Вероятнее всего, Ознобишин так и не узнал мнение Пушкина, и то, что последний уступил место Н.М. Рожалину (ближайшему другу Д. Веневитинова) указывает лишь на отсутствие веских причин упрекать составителей "Северной лиры". Участие в альманахе Веневитинова, откликом которого на первые две главы "Евгения Онегина" Пушкин дорожил, также сыграло не последнюю роль.
Веневитинова и Ознобишина сближал не только общий круг друзей (Шевырев, Погодин, В. Титов), но и принадлежность к литературному кружку, созданному стараниями С. Е. Раича. О жизни Веневитинова Ознобишин мог знать нечто очень сокровенное, совсем не предназначенное для посторонних. Не будем игнорировать неделикатную откровенность Лермонтова (который приходился Веневитинову родственником и был вхож в дом) в "Эпитафии":
Он верил темным предсказаньям,
И талисманам, и любви,
И неестественным желаньям
Он отдал в жертву дни свои.
Без писем Веневитинова к Рожалину мы едва ли узнаем, на что намекал поэт фразой о неестественных желаньях, зато можем, связав два стихотворения Ознобишина - "Три цветка" (1826) и "Три розы" (2 июля 1827) скорректировать трактовку пушкинского цикла о розах, возложенных на могилу так рано умершего поэта. Раскрытие смысла триединства слишком упрощает авторский замысел. Все же, название цветам дали люди, а изначально они могли символизировать что-то совсем иное, окутанное ореолом бессмертия («Цвет бессмертных»). "Ангел мира" соотносим с "ангелом тишины" (или молчания) из стихотворения Веневитинова «Любимый цвет», помещенного вслед за статьей Ознобишина в "Северной лире" и совсем не проясняет апокрифичность цвета (или цветка?) молодой денницы (а заря, как известно, - олицетворяет юность). Цветы, в то же время, не из реальной жизни, они божественны, не подвластны тленью.
Одновременно со стихотворением «Три цветка» появляются «Три розы» Веневитинова (последний как бы вступает в полемику). К истолкованию эмблематики трех роз обращались неоднократно, но убедительной расшифровки до сих пор не предложено.
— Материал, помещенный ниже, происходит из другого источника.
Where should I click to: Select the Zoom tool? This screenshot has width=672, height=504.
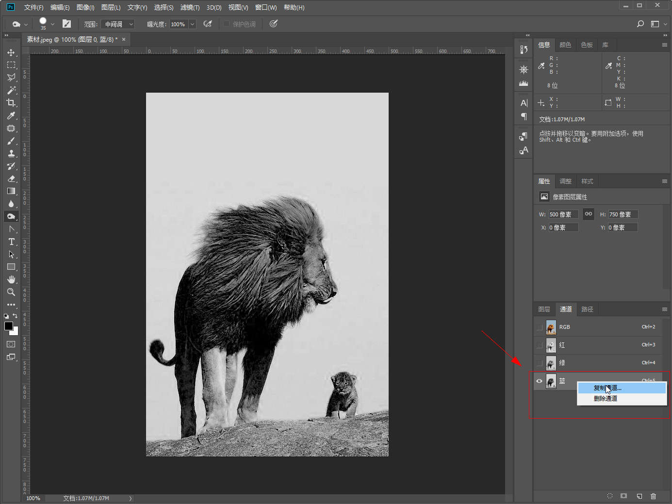tap(11, 292)
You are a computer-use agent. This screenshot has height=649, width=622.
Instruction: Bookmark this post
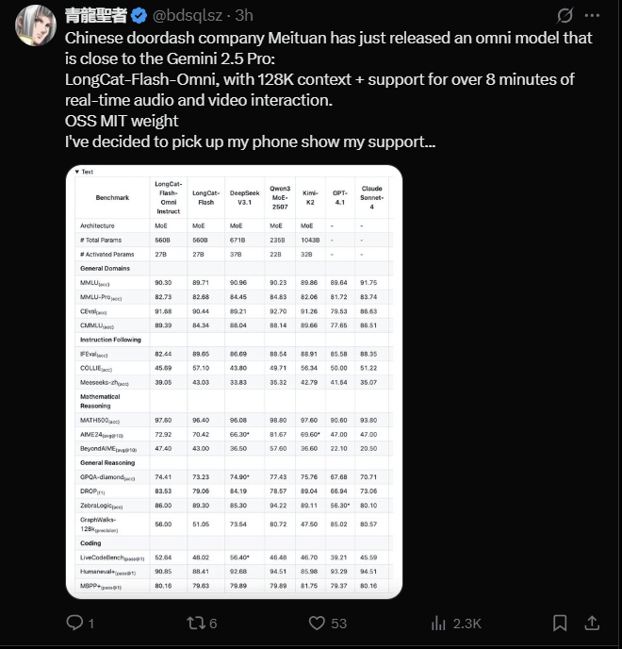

Тайный (предложим также слово тавматургический) смысл благоухающих даров, брошенных богами в юдоль человеческой жизни остается неразгаданным, зато поэт предлагает подмену в виде неких трех радостей, скрашивающих скорбный путь человека. Несколько забегая вперед, заметим, что из этих трех радостей Пушкин выбрал одну для своего поэтического отклика и расшифровал ее с противоположным (чем у Веневитинова) смыслом. Итак, первая роза раскрывается как искусство, вторая - красота природы, третья - (условно) любовь.